Basically, you keep a set of "Controller" classes inside of a directory named Controllers. You can change the name of this directory by editing line 34 in the code below (35 in the downloaded file). The map variable (lines 11 to 18) is simply a mapping of what class and function to call based on the first part of the URL (in our above entries, this would be the "foo" portion). If there is no entry on the list to match this first step, then it will use the entry labeled "default". For each entry it calls, it pops the top entry (first entry) off the stack of '/' separated portions of the URL and passes the rest of them to the function. So if we visit http://hostname/foo/bar/cat, the function will figure out which function to call for "foo", and then call it passing an array containing "bar" and "cat". Any further redirecting of the URL can be done inside the function that is called.
// Define the path root for the application.
// Example: A site rooted at http://foo.com/bar/index.php would put bar/index.php here
define('_PAGE_ROOT_', 'bar/index.php');
// Parse the URL
$uri = substr($_SERVER['REQUEST_URI'], strlen(_PAGE_ROOT_) + 2);
$pgs = explode('/', $uri);
// Describe the URI map, further mapping can be done at each controller
// inside of the map method.
// default - load views.php and the Views class and call the home() method
$map['default'] = array('views', 'home');
$map['year'] = array('views', 'year');
$map['month'] = array('views', 'month');
// note the use of "Map" here
$map['control'] = array('control', 'map');
$map['request'] = array('actions', 'request');
$map['csv'] = array('feeds', 'csv');
// Map the first section of the URI to a controller and action
if ( isset($map[$pgs[0]]) ) {
$action = $map[$pgs[0]];
array_shift($pgs);
} else {
$action = $map['default'];
}
// Cleaner format
$controller_class = ucfirst($action[0]);
$controller_action = $action[1];
$controller_params =& $pgs;
// Load the controller
require 'Controllers/'.$action[0].'.php';
// Instantiate the controller
$controller = new $controller_class;
// Call the action
$controller->$controller_action($controller_params);
or you can click here to download a local copy for perusal.
In the example code in the provided file, the map calls a function named "map" in the "control" class if the first string is "control". The map function in the control class looks at the next entry in the stack of URL nibblets and calls a particular function for that. For example, it could call the "bar" method of the control class and pass it whatever it deems necessary.

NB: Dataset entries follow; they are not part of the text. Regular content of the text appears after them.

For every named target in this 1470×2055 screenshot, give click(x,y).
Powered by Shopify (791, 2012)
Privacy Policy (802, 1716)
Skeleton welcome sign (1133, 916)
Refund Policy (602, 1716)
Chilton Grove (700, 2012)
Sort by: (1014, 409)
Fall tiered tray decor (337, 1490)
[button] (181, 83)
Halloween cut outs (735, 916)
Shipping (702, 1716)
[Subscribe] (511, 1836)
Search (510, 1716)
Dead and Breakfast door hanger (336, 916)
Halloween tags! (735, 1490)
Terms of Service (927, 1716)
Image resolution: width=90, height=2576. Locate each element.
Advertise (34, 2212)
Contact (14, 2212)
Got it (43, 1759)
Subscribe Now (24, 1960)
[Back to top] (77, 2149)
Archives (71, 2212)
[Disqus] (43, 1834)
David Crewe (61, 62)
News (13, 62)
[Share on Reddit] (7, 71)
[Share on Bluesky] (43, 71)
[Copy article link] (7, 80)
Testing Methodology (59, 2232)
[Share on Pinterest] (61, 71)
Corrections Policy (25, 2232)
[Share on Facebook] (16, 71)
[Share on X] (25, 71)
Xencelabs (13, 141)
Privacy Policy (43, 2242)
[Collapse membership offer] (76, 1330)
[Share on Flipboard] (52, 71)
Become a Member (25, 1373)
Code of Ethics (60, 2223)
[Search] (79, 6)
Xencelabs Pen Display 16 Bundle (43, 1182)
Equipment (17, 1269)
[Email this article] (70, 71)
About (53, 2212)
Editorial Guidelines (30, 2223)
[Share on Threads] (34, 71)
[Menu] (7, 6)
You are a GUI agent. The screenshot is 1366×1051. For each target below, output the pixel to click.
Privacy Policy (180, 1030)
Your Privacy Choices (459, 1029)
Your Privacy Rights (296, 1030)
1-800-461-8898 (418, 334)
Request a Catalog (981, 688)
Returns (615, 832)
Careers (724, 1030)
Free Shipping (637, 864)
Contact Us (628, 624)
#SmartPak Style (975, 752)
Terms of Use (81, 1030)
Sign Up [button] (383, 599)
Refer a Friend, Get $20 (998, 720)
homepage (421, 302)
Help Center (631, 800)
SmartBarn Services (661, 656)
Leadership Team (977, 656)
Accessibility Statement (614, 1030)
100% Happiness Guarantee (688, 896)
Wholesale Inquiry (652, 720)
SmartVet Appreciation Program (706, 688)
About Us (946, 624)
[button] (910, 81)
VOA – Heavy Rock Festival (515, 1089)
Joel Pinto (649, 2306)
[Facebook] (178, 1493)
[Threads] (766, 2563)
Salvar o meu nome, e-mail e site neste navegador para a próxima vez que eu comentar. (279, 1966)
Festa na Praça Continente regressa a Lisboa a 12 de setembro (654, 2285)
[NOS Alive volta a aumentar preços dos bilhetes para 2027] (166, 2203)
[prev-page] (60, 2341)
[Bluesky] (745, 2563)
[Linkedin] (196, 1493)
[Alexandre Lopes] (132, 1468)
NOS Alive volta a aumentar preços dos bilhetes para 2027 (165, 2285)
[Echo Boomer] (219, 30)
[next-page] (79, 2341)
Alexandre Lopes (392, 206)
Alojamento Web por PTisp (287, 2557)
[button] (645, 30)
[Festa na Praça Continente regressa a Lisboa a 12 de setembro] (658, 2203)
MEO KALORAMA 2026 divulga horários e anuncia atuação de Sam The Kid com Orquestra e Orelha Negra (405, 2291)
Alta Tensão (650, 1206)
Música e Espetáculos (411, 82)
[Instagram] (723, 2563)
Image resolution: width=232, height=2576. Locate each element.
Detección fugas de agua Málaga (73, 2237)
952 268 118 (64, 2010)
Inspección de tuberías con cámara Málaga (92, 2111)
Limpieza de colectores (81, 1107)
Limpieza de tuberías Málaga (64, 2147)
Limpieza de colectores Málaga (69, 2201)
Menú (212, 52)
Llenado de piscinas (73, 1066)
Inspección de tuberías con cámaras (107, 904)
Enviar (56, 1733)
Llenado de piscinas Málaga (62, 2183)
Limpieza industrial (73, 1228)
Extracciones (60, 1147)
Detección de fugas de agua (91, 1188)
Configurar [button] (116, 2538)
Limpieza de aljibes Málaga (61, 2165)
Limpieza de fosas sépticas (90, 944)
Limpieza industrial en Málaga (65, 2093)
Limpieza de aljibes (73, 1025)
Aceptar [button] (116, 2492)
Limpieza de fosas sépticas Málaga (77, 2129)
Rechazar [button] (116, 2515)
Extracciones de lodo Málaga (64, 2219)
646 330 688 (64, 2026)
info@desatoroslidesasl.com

One major advantage of using this over the Code Igniter code is that I am not artificially blocking using GET in the URL. If you want to have a URL like:
http://hostname/foo/bar/?blah=moo&moreblah=moremoo
then you are perfectly welcome to do so. The controller functions will be called always and be able to use the built in $_GET global in PHP as any normal PHP application would. And you still get to have pretty URLs.